Капитан подталкивает меня к камере, железная дверь гостеприимно открыта. Круглоголовый и кудрявый молча стоят у стены. Грустно смотрят, показалось даже — сочувственно. И я к ним за две недели привык, жаль расставаться. Что от них? Ни одного грубого слова, одна приятность бесед. «Желаю звездочек!» — крикнул напоследок Круглоголовому с порога камеры. Так и стоит передо мной: коренастый, лысовато-одутловатый, с невозмутимым взглядом серых глаз, не знающих ничего более важного и нужного, чем то, что он исполняет. Жаль, если в моем пожелании он не услышал ничего, кроме ехидства.

Тяжело грохнула дверь за спиной. Скрежет ключа, словно провернул его капитан меж моих ребер. Примерно три квадратные метра тяжелого сумрака. Даже лампочка — за решеткой, тускло гноится над дверью. Прямо, чуть не у самого потолка, круглое, пыльное окошко в кресте переплета — и крест за решеткой. По бокам, сантиметров двадцать от пола, два деревянных настила, на одном, слева, темнеет скрюченная фигура. Ни форточки, ни щели какой, совершенно замкнутое помещение — склеп могильный. Давит со всех сторон: справа — слева, сверху — снизу, сзади — спереди и некуда деться, стиснуло до самого сердца — жмется в дробину. Зашевелились от ужаса волосы на голове. Не переношу замкнутого пространства. Этого я больше всего боялся, не сойти бы с ума. Креплюсь. И не один все-таки: русый парень деревенского вида. И верно — он из деревни. Чего-то набуянил по пьянке, приперся в Москву, а тут на таких нюх острый. Не очень-то разговорчив, но внешне абсолютно спокоен, из тех, видимо, кому все трын-трава, а может быть, даже интересно в столичной каталажке. Его вскоре убрали. Лязгнула дверь соседней камеры, наверное, туда перевели.

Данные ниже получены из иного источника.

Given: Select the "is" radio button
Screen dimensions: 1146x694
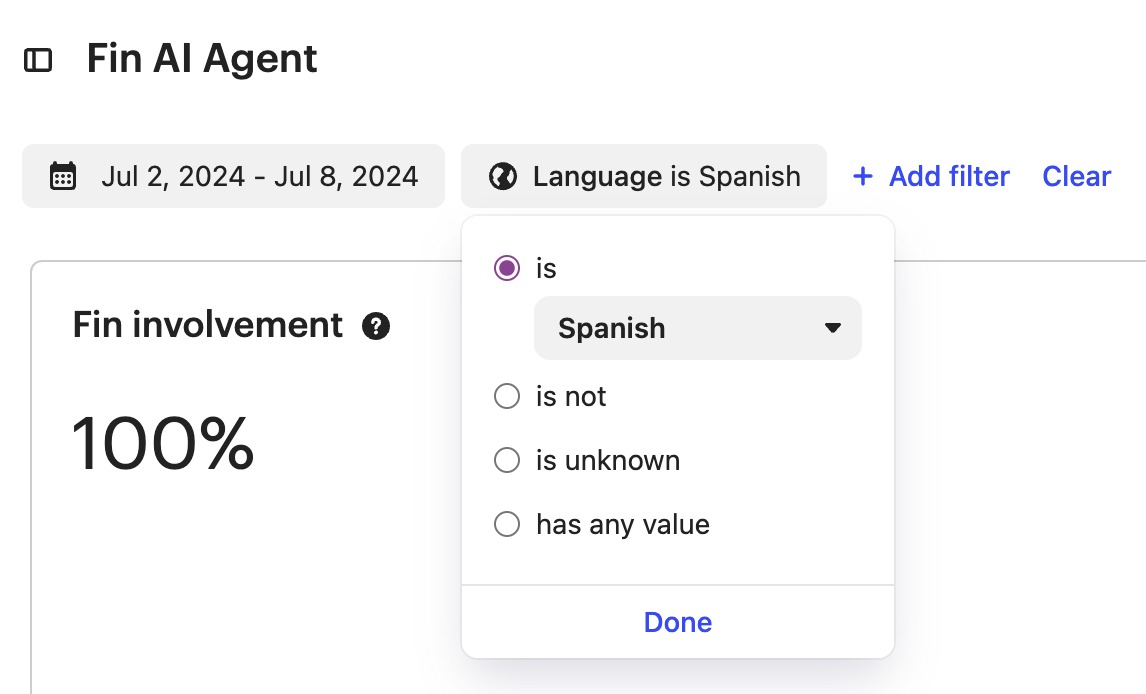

Один в непроницаемых стенах. Хоть бы дырка наружу. В двери вырез, но закрыт крышкой. Чуть выше — воронка «глазка», но «веко» опущено с той стороны. Припал к свету щелей: ничего не видно. Ворчанье басов, шаги, неразборчивые стенанья женщины из камеры. Глухо, как в гробу, и крышку прибили гвоздями. «Радомес! Радомес!» — мечется у гробницы Амнерис. И хор жрецов, хоронящих заживо… Где Наташа? Что с ней? За дверью иногда оживление, всплескивают голоса, но неразборчиво. Может, она уже здесь? Догадывается ли, с какой стороны окна камер? Вцепился в край оконного проема, подтянулся: просторный вид на «Олимпийской», дорога почему-то далеко внизу — так высоко окно с улицы. Проезжая часть у самой стены, тротуар с той стороны дороги. Идут парень с девушкой, с зонтом — капает, что ли? Из немытого стекла в любое солнце пасмурно, но, кажется, действительно непогодит. Ветер задирает плащи и юбки. Оконце двустворчатое, с решеткой меж двойных стекол — не откроешь, впаяна глухо. Движение довольно редкое, прохожих мало — закоулочная сторона. Будь Наташа — я бы ее увидел. Но ее нет. И руки отваливаются. Так прыгал несколько раз. Хоть бы увидеть ее, может, меня заметит — будет точно знать, что я здесь, бог знает, что они ей наговорили?